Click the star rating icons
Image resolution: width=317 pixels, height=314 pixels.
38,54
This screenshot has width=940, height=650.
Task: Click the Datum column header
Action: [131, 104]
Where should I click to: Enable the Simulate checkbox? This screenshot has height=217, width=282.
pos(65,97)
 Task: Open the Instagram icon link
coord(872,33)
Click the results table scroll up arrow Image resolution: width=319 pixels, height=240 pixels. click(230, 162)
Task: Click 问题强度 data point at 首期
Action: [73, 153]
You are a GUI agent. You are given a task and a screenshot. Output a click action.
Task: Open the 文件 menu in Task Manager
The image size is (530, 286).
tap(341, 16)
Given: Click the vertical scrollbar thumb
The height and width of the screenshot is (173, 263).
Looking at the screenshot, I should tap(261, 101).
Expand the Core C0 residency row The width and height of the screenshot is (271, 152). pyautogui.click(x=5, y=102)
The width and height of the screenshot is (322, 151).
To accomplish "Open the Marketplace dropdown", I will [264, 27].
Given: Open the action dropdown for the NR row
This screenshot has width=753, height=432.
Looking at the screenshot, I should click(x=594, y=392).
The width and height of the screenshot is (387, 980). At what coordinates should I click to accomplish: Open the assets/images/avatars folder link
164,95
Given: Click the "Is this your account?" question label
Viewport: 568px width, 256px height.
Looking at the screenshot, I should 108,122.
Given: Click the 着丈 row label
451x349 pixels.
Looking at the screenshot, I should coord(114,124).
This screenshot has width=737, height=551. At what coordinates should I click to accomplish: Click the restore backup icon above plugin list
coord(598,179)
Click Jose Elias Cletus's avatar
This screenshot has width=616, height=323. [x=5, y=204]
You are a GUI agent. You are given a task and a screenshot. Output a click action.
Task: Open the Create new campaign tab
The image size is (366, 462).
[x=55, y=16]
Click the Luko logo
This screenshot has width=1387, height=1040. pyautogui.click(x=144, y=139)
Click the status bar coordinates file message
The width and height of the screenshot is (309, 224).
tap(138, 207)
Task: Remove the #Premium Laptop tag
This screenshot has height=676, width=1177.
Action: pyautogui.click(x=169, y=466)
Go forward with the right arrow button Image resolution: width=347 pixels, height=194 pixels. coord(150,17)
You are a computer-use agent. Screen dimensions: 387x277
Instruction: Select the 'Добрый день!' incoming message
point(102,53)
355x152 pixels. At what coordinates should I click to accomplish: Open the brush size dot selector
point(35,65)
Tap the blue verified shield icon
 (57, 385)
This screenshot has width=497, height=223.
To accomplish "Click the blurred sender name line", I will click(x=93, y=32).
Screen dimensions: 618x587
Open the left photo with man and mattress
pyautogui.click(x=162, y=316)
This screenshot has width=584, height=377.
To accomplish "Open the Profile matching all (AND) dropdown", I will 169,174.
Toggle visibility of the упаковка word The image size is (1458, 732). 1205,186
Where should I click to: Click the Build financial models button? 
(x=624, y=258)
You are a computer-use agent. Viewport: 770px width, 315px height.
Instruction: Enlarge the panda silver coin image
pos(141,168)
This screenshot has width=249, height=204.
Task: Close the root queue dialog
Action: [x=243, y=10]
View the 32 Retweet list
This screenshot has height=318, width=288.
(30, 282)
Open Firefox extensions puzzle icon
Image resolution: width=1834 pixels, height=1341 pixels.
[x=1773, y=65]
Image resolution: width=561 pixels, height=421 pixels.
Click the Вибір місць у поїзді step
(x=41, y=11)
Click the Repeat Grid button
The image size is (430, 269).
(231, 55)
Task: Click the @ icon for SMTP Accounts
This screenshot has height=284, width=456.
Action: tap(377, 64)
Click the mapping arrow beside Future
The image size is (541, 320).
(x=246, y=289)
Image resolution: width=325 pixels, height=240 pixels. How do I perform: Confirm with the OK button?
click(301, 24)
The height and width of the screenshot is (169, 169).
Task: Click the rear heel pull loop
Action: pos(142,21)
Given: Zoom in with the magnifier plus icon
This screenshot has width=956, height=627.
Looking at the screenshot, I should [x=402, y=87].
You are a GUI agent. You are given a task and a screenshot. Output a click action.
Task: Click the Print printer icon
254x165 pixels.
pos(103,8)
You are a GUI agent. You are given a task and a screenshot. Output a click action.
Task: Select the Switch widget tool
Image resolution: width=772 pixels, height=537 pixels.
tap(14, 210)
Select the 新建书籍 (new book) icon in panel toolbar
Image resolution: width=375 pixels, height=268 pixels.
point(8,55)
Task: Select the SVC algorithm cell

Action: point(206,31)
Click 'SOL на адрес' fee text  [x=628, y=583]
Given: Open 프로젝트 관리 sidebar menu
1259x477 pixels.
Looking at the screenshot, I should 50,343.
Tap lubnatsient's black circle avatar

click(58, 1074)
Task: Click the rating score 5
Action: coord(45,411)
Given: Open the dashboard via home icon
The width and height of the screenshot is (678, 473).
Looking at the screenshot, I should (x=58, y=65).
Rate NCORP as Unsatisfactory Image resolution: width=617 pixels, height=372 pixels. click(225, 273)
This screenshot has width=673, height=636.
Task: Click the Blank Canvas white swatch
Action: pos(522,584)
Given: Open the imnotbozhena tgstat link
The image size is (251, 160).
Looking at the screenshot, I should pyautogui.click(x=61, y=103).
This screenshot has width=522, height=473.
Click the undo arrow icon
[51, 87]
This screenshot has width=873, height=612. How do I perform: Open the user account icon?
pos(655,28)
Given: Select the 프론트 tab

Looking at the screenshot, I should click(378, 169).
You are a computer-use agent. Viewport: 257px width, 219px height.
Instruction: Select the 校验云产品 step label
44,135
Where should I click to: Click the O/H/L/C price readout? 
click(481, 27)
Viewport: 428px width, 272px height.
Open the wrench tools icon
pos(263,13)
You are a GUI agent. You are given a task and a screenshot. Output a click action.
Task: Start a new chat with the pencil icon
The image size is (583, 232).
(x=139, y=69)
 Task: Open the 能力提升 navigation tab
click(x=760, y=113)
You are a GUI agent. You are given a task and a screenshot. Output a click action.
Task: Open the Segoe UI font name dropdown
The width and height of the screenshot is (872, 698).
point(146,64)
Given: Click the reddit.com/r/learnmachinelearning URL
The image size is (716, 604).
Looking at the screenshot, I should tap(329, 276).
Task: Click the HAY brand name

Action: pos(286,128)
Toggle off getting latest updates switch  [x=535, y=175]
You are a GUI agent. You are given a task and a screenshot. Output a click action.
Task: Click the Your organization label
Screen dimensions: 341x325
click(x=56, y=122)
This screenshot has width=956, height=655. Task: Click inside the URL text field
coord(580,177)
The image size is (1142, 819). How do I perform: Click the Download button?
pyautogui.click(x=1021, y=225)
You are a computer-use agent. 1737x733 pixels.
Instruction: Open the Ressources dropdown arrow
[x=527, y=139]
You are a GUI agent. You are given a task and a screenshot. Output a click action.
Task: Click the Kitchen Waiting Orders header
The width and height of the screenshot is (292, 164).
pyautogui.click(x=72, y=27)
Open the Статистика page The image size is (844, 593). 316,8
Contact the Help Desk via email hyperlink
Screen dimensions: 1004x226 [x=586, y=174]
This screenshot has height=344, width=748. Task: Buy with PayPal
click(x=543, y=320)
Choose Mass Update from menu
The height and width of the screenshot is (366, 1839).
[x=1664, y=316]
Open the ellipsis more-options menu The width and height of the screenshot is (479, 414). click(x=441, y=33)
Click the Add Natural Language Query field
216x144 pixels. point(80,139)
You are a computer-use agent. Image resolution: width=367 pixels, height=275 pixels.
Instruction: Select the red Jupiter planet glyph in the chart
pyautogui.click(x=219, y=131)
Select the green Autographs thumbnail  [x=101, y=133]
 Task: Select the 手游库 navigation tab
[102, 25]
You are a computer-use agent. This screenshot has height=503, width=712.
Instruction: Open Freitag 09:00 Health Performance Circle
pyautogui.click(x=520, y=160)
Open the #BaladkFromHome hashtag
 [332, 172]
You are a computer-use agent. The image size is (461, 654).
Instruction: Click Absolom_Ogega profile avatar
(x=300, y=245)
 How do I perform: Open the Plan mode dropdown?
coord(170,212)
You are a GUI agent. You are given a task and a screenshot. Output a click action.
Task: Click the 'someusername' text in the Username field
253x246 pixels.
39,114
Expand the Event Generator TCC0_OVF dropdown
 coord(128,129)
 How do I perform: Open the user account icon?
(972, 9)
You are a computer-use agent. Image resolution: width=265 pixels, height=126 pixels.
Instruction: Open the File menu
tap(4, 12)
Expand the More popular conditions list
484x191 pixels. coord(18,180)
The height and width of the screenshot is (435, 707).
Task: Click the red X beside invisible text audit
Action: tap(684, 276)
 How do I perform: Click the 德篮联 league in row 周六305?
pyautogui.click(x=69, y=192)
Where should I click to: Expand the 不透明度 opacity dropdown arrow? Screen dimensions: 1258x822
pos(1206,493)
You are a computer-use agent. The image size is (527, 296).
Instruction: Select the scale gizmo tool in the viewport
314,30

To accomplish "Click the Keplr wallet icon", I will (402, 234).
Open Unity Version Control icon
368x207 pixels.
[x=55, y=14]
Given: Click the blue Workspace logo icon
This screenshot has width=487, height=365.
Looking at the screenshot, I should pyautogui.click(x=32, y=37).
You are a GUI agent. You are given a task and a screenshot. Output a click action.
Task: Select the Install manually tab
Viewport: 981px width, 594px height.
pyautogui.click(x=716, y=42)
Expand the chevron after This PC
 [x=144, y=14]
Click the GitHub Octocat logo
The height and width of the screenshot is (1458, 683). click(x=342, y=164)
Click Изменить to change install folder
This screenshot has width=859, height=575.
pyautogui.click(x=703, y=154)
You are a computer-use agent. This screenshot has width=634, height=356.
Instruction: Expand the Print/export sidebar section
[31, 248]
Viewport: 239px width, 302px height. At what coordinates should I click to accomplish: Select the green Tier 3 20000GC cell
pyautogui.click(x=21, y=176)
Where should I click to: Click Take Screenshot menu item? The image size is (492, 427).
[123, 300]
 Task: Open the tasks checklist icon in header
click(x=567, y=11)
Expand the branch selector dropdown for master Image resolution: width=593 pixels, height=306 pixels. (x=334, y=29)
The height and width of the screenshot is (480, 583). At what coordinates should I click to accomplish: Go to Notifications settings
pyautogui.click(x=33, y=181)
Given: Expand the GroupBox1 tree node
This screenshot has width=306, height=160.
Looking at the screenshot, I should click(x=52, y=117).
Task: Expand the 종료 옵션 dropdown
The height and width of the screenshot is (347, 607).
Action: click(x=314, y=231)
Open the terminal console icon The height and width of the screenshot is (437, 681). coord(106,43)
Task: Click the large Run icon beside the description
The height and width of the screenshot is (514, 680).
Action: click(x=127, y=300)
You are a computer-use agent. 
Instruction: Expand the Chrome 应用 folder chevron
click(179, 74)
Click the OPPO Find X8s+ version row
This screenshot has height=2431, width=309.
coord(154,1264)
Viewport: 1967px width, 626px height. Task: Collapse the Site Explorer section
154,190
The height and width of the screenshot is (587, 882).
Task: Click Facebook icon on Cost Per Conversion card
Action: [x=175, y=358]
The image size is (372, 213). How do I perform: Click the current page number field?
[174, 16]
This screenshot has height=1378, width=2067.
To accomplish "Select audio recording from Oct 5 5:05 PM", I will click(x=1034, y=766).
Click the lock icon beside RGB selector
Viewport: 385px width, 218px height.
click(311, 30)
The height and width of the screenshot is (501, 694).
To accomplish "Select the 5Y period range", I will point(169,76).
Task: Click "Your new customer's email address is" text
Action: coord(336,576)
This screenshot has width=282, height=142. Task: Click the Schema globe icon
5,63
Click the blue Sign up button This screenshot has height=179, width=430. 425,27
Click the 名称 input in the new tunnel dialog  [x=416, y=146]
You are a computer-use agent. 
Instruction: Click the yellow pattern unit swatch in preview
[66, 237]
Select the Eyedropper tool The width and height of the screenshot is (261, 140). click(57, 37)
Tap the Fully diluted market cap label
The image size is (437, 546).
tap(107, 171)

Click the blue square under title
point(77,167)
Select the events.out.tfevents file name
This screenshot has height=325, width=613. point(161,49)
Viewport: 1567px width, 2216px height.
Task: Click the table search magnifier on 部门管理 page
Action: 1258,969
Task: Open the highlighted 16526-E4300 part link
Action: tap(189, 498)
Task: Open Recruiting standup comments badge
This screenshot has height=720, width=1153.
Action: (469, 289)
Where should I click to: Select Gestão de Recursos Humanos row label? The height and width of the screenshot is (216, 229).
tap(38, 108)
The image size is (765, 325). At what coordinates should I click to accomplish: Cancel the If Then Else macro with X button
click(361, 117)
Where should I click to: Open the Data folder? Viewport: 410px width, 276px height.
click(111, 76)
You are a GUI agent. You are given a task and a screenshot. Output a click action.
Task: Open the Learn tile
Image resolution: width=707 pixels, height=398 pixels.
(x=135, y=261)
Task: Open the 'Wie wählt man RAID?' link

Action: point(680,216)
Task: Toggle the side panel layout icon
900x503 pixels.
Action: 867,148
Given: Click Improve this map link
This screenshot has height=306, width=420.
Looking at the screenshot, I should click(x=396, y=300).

[Problem] Using the listing above, return word for word each line from the one that has "Screen dimensions: 341x325" through the one that has "Select the green Autographs", and no line outside that range.

[Your solution]
Screen dimensions: 341x325
click(x=56, y=122)
This screenshot has width=956, height=655. Task: Click inside the URL text field
coord(580,177)
The image size is (1142, 819). How do I perform: Click the Download button?
pyautogui.click(x=1021, y=225)
You are a computer-use agent. 1737x733 pixels.
Instruction: Open the Ressources dropdown arrow
[x=527, y=139]
You are a GUI agent. You are given a task and a screenshot. Output a click action.
Task: Click the Kitchen Waiting Orders header
The width and height of the screenshot is (292, 164).
pyautogui.click(x=72, y=27)
Open the Статистика page The image size is (844, 593). 316,8
Contact the Help Desk via email hyperlink
Screen dimensions: 1004x226 [x=586, y=174]
This screenshot has height=344, width=748. Task: Buy with PayPal
click(x=543, y=320)
Choose Mass Update from menu
The height and width of the screenshot is (366, 1839).
[x=1664, y=316]
Open the ellipsis more-options menu The width and height of the screenshot is (479, 414). click(x=441, y=33)
Click the Add Natural Language Query field
216x144 pixels. point(80,139)
You are a computer-use agent. Image resolution: width=367 pixels, height=275 pixels.
Instruction: Select the red Jupiter planet glyph in the chart
pyautogui.click(x=219, y=131)
Select the green Autographs thumbnail  [x=101, y=133]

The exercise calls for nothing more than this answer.